My boy, despite his disabilities, was able to teach himself to play the piano in the last two years of his life.
When commencing secondary school he desperately wanted to play the saxophone but unfortunately his fingers could not reach all the keys so he settled for a clarinet instead.
When he experimented with the piano and was able to pick out chords and basic tunes he then regretted his initial music choices at school, but as we all say from time to time..."If only I knew in hindsight"!
I purchased a second-hand piano from a work colleague around 2001 and he and I would pick out different pieces and play them together gradually improving our skills as time went on. I eventually bought a few comprehensive books on basic piano education, one of them aptly entitled "Piano Playing For Dummies" and we would have a great time developing our own sense of rhythm as we went.

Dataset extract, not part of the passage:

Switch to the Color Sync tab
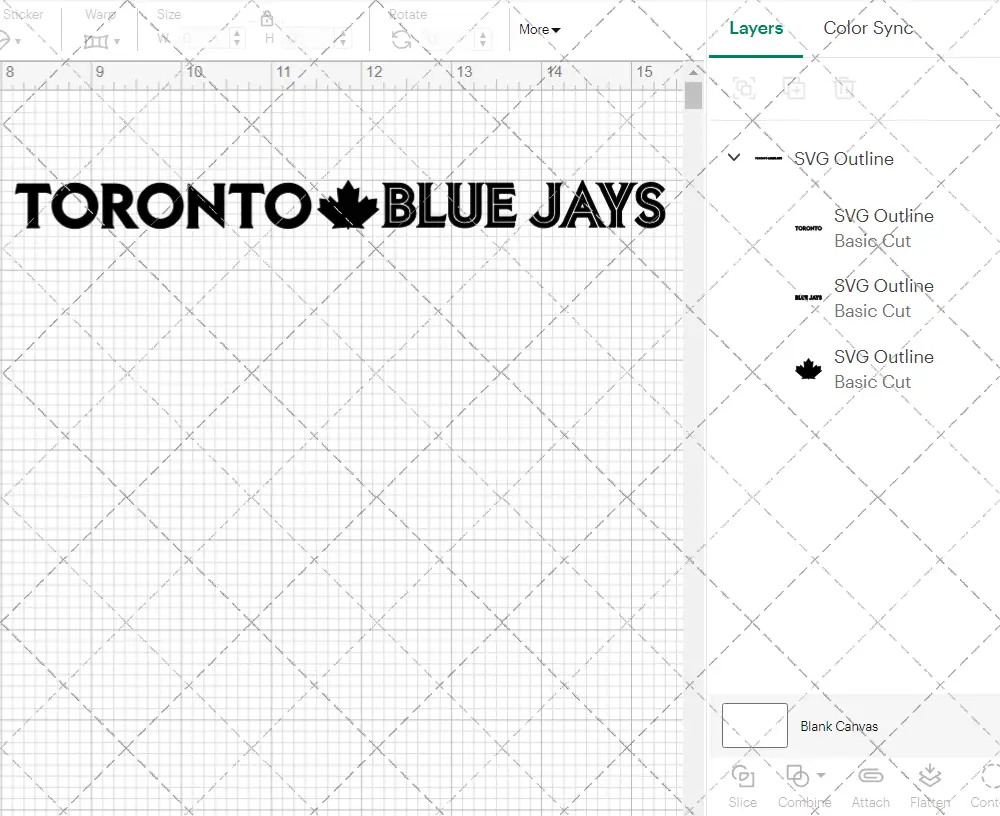Screen dimensions: 1000x816 point(868,28)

'Super Trouper' by ABBA was one such piece he taught himself to play, and I can still now hear his interpretation.......
The piano lies silent
No one plays it now
The echo of my children
Are a mere breath away.
I can hear their laughter
Like the piano,
A chord in my mind
That plays on forever.
The keys lie silent
Longing for someone
To caress them with their fingers
No more the tandem
No more the playing
How strange if a child were to play it now
For it would not be the same.
My 'Super Trouper' no longer here
To delight me with his sounds
And make me laugh with his dexterity.
Rich in memory and want,
the lid remains closed
Forever.


6 comments:

  1. Our son's are both amazing individuals. Not many people who live on the outside of the disorders (whatever they may be) understand what it's like to be on the inside of things. This leads to so many misunderstandings and misconceptions of how things are.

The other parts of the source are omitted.